___ SOURCE DATA ___

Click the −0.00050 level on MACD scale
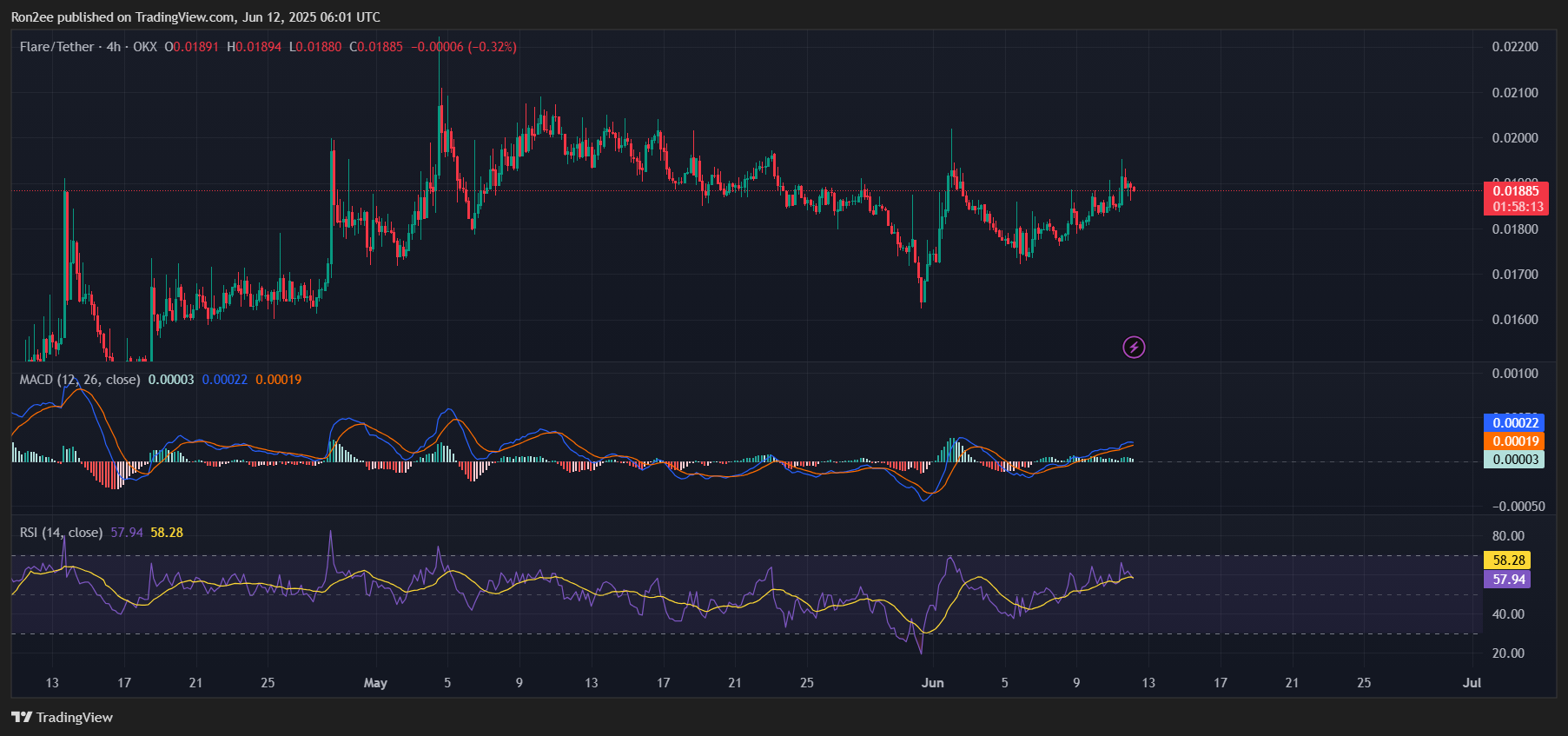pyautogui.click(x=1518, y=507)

___
___ SOURCE DATA ___

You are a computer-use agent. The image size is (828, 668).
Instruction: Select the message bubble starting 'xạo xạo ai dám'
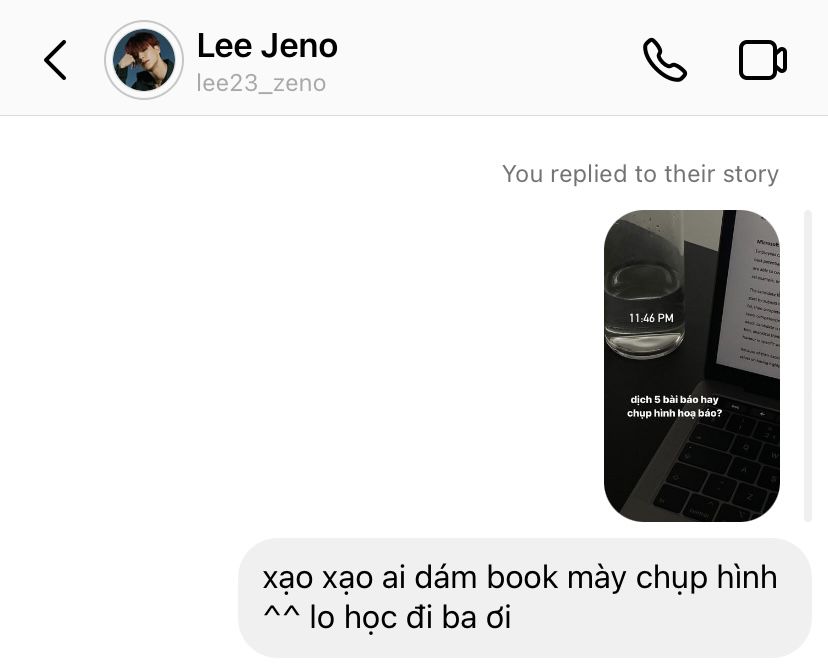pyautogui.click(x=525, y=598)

___
___ SOURCE DATA ___

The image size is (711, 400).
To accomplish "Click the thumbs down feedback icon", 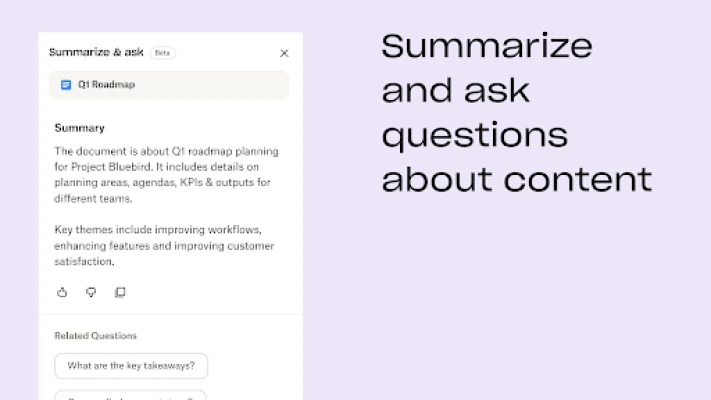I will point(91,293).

___

*TASK STATEMENT:*
Whenever a line in the records above contains the string "size", copy that line.

*EXPECTED ANSWER:*
You are a computer-use agent. The image size is (828, 668).
The image size is (711, 400).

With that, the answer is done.